Im not deliberately posting bad news here ... but as each months figures are released I thought it was useful to keep up to speed on the unemployment issue. Particularly for those people considering a move over to Spain now who need to find work.....its hard! 

Note the final figure 

Unemployment in Spain has risen again after three months of falls. The forecasts from the Ministry for Employment have been met with an increase of 84,985 people in the number of people registered at INEM employment offices for August, taking the* total number out of work to 3,629,080.
*
The increase is the second worst August number ever, beaten only by the increase seen in August last year.

The Secretary General for Employment, Maravillas Rojo, noted that the August number was affected by the new arrivals on the jobs market, the ending of temporary contracts and a lower level on jobs on offer.

The INEM numbers show that *over the past year the number of unemployed in Spain has increased by 1,099,079 or 43%.*


----------



## Suenneil (Feb 17, 2009)

*My weekly doom and gloom update ....*

I promised to keep this page updated as and when any figures or forecasts were released ..... here are todays quoted in El Pais and other Spanish newspapers,

Sue :ranger:


*El País reports that the OECD has said that Spain will see 20% unemployment next year, the worst rate in the OECD countries. The paper also notes that the Minister for Tax and the Economy, Elena Salgado, has been putting out feelers on a possible IVA/VAT increase of 2%.
La Razón notes that the recession will see the loss of 2.7 million jobs in Spain according to the OECD forecasts.
ABC leads with the story and headlines ‘Spain will be the main producer of unemployed in the world next year’.
Público says the OECD has said there will be 4.5 million unemployed in Spain.*


----------



## jojo (Sep 20, 2007)

Suenneil said:


> I promised to keep this page updated as and when any figures or forecasts were released ..... here are todays quoted in El Pais and other Spanish newspapers,
> 
> Sue :ranger:
> 
> ...



I was speaking to a spanish chap the other day and we were talking about unemployment. He said that the figures were meaningless cos soooo many Spanish dont pay tax or into the system that it was impossible to judge unemployment figures and he felt the figures were way off and not a true representation at all!, Also so many jobs are "not on the radar" that they cant be counted if they're lost?? He said that avoiding paying tax was a national sport, but that was all about to change, cos the spanish government has spent so much on keeping people employed by improving the infrastructure, thats why Zapatero is so unpopular???

Jo xx


----------



## SteveHall (Oct 17, 2008)

I THINK those figures are optimistic - they are being massaged by the huge numbers of people being offered social programmes - road, desalination and other infrastructure. 
Reminds me of 0 % unemployement in Communist Russia. No work? Sweep the snow. No snow? Go to Siberia and sweep the snow there! 

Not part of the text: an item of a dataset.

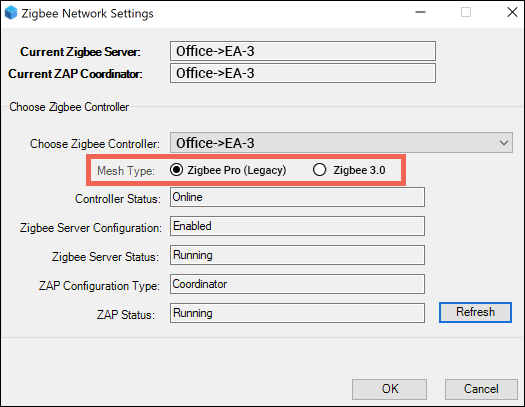
Task: Click the Current ZAP Coordinator field
Action: [x=303, y=73]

Yesterday they also announced that every person who had been registered out of work more than 12 months will from October be entitled to vocational training .....and will thus be taken off the unemployment figures. 

I take my hat off to Zappy for one thing. He is NOT hiding the fact that there is a crisis - I'd just like him to admit that SOME of it is his fault! 

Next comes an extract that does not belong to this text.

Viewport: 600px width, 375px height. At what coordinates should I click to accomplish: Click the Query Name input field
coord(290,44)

I really hope I am awfully wrong but I see a VERY tough year ahead.


----------



## Suenneil (Feb 17, 2009)

jojo said:


> I was speaking to a spanish chap the other day and we were talking about unemployment. He said that the figures were meaningless cos soooo many Spanish dont pay tax or into the system that it was impossible to judge unemployment figures and he felt the figures were way off and not a true representation at all!, Also so many jobs are "not on the radar" that they cant be counted if they're lost?? He said that avoiding paying tax was a national sport, but that was all about to change, cos the spanish government has spent so much on keeping people employed by improving the infrastructure, thats why Zapatero is so unpopular???
> 
> Jo xx


Hi Jo

Well I knew the figures were always going to be lower than the reality! we talked about this before, even if you look at all the expats working commission only, cash in hand jobs .... they arent on the radar so dont get counted when they get laid off or kicked out .... so if you count the expats, and the Spanish not officially in the system then Im certain the figure is way higher! which makes it even more scarey!!! 

The thing is if we in Spain want infrastructure, support systems, health care etc etc then we have to pay into it ... and not scam our way through life but still expect the benefits!

Sue x


----------



## jojo (Sep 20, 2007)

SteveHall said:


> I take my hat off to Zappy for one thing. He is NOT hiding the fact that there is a crisis - I'd just like him to admit that SOME of it is his fault!


I think its your fault LOL!!! Well you left spain and then posted as many posts as you could about the doom and gloom here!

So there!! I blame you Stevie for the State of the Spanish economy!!!!

Jo xxx


----------



## SteveHall (Oct 17, 2008)

jojo said:


> I think its your fault LOL!!! Well you left spain and then posted as many posts as you could about the doom and gloom here!
> 
> So there!! I blame you Stevie for the State of the Spanish economy!!!!
> 
> Jo xxx


Well, it makes a change from leaving the top off the butter dish....and I don't even use butter 

I wish people would realise that it's not doom and gloom - I am just trying to be REALISTIC.


----------



## SteveHall (Oct 17, 2008)

suenneil said:


> hi jo
> 
> the thing is if we in spain want infrastructure, support systems, health care etc etc then we have to pay into it ... And not scam our way through life but still expect the benefits!
> 
> Sue x


absolutely!!!


----------



## Suenneil (Feb 17, 2009)

*September figures posted 2.10.09*

Hi

Inline with trying to keep these figures updated each month, Septembers figures were released on the 2nd October showing *a rise of just over 80,000 !!!!!!*

*Spains unemployment numbers (officially!) now stand at 3,709,447*


Spain Business Brief - Friday October 2 2009

Sue


----------



## SteveHall (Oct 17, 2008)

I am sitting having coffee with a friend who owns one of my favourite hotels in Spain. He is closing his doors on 31st October for the winter season. The first time ever he has closed but there are just not enough bookings to justify staying open. More unemployment etc - this is a small town and they are the biggest employer so more bad news for the Mar Menor region.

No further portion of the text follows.